Collected data –
□ □ □
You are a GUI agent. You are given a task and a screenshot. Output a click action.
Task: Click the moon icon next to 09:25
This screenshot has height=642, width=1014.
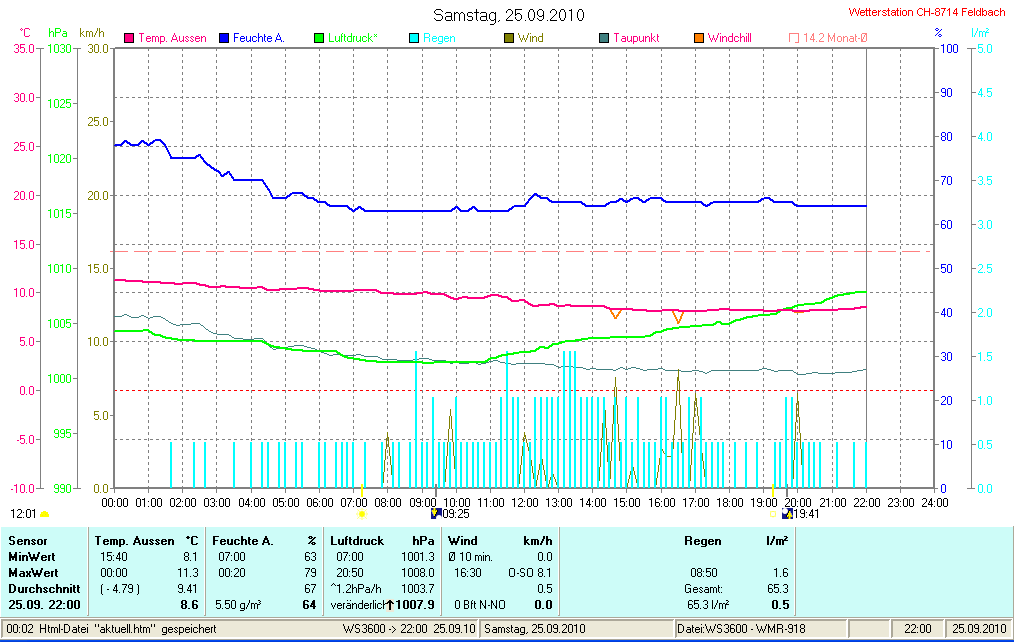(435, 514)
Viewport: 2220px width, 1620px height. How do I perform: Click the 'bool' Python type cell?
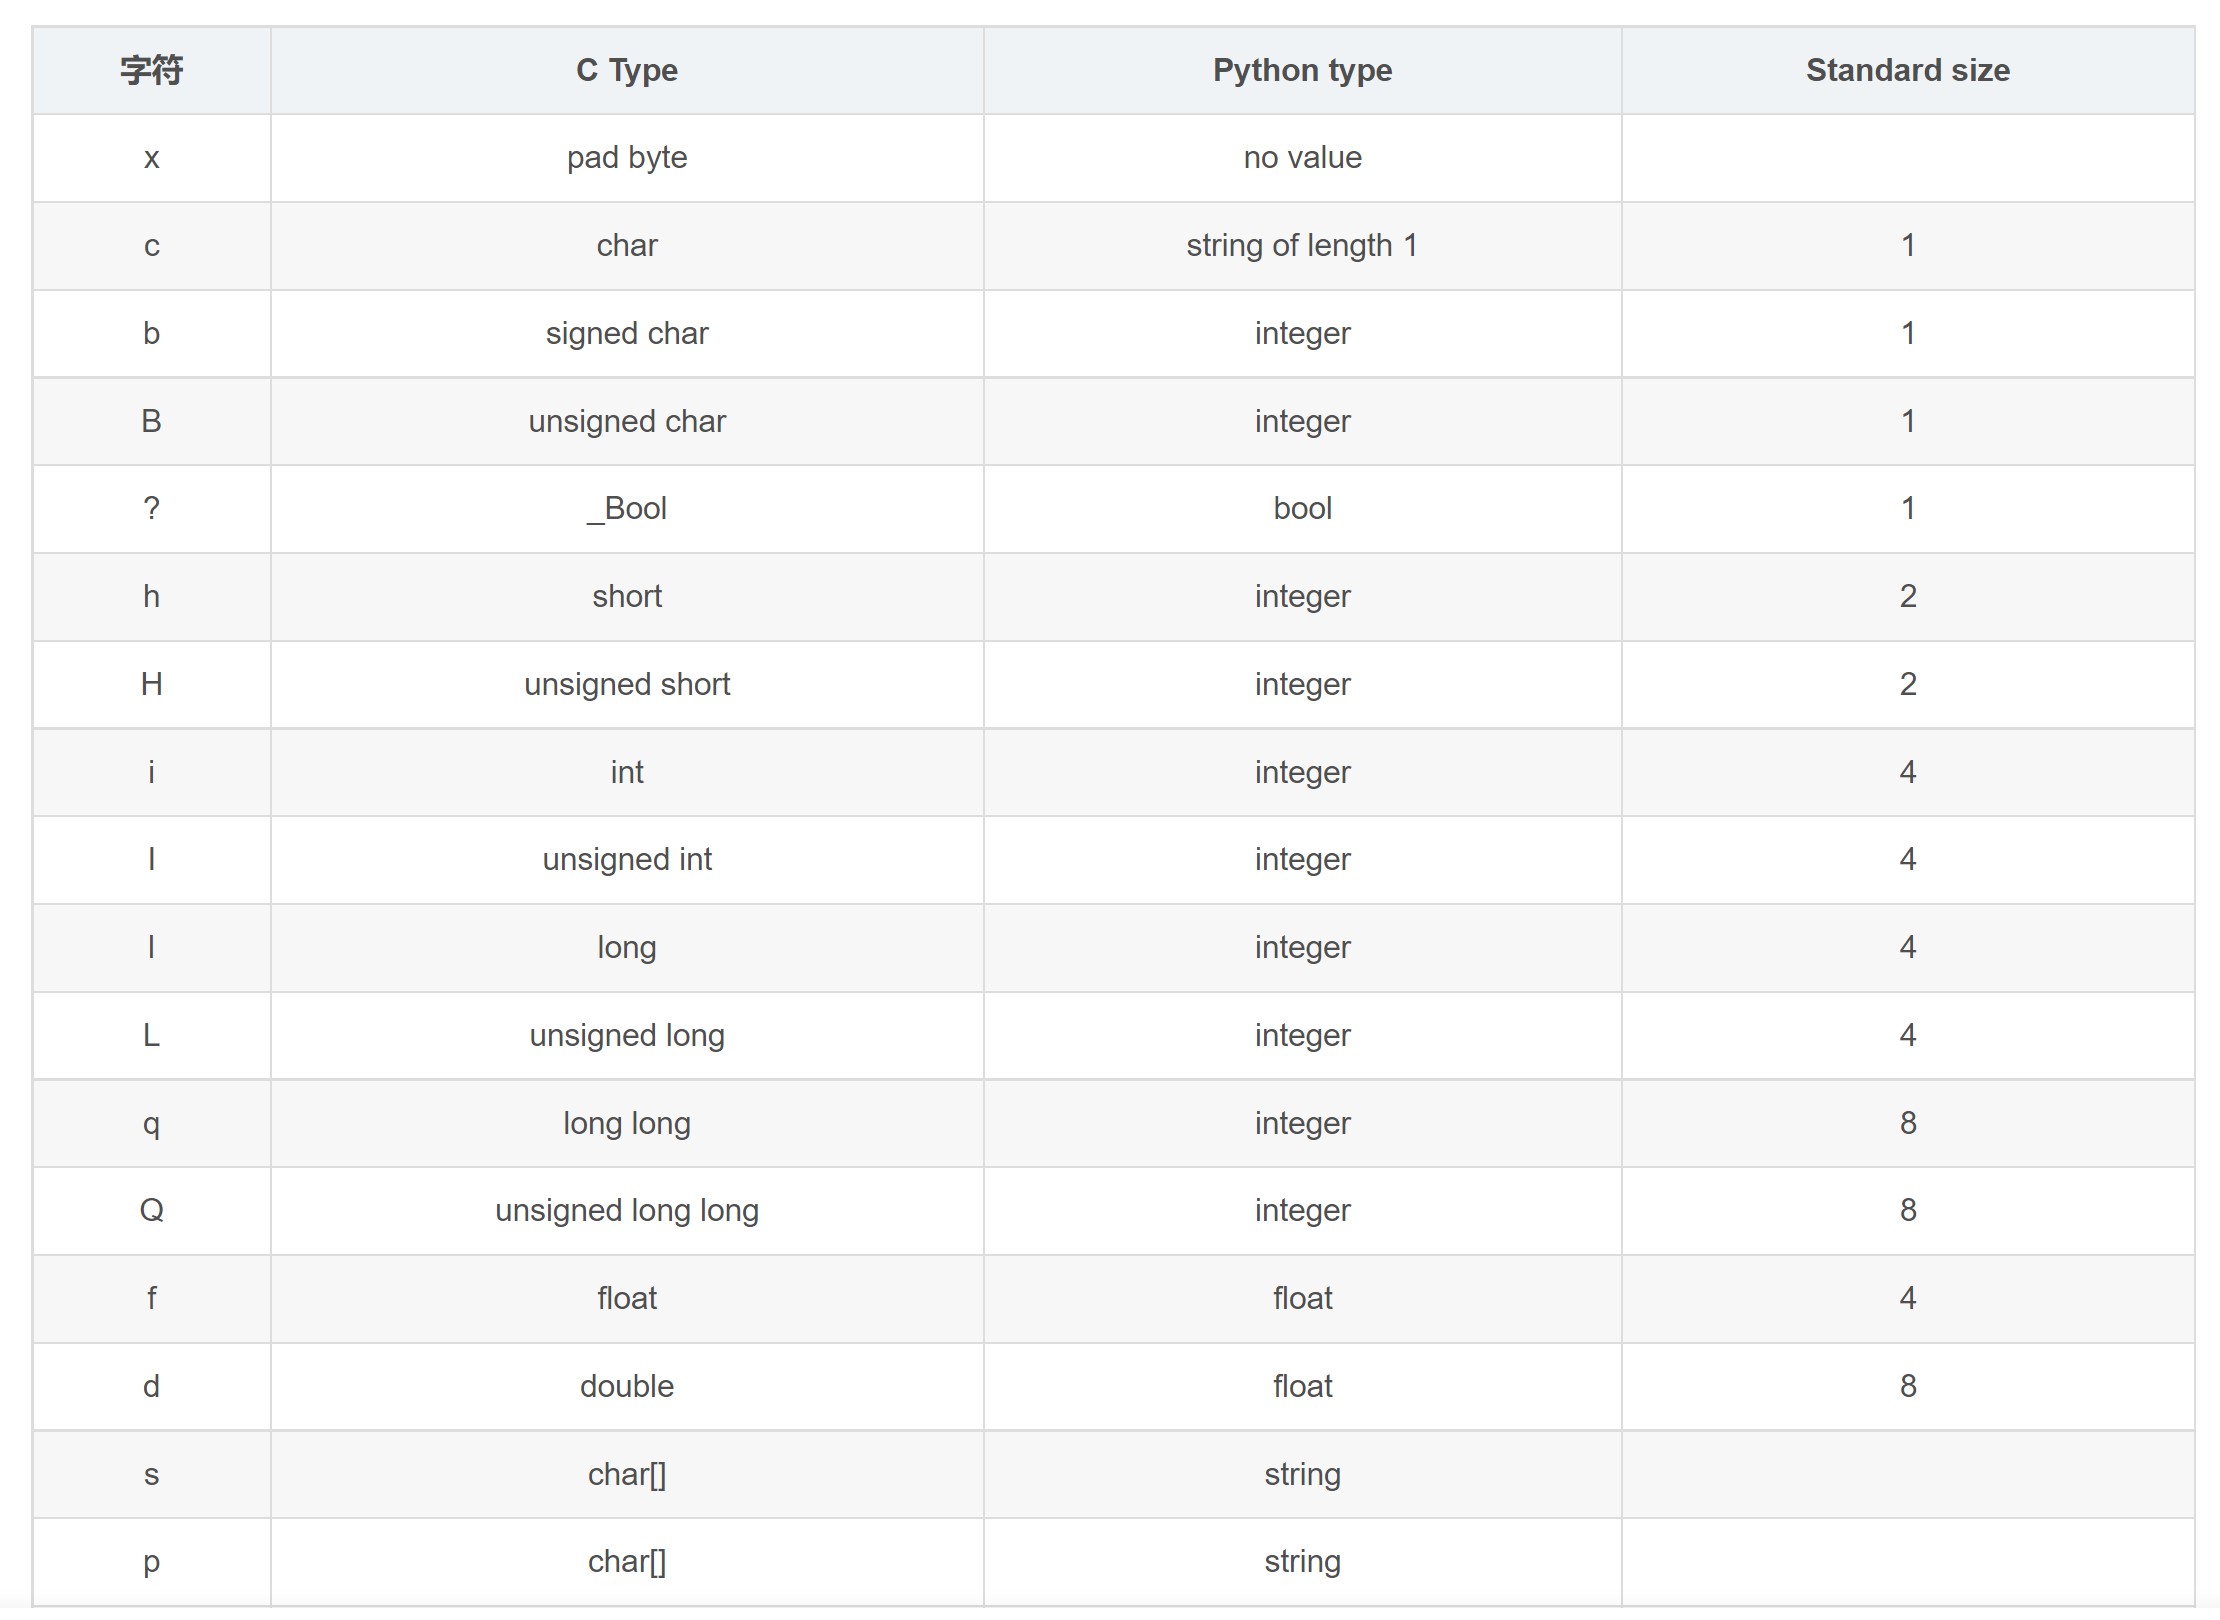point(1302,509)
□ □ □
Set down each record above exactly as it stands and leave out all pictures.

Task response –
You are a GUI agent. You are given a task and a screenshot. Output a click action.
Task: Click the moon icon next to 09:25
This screenshot has height=642, width=1014.
(435, 514)
Viewport: 2220px width, 1620px height. How do I perform: Click the 'bool' Python type cell?
point(1302,509)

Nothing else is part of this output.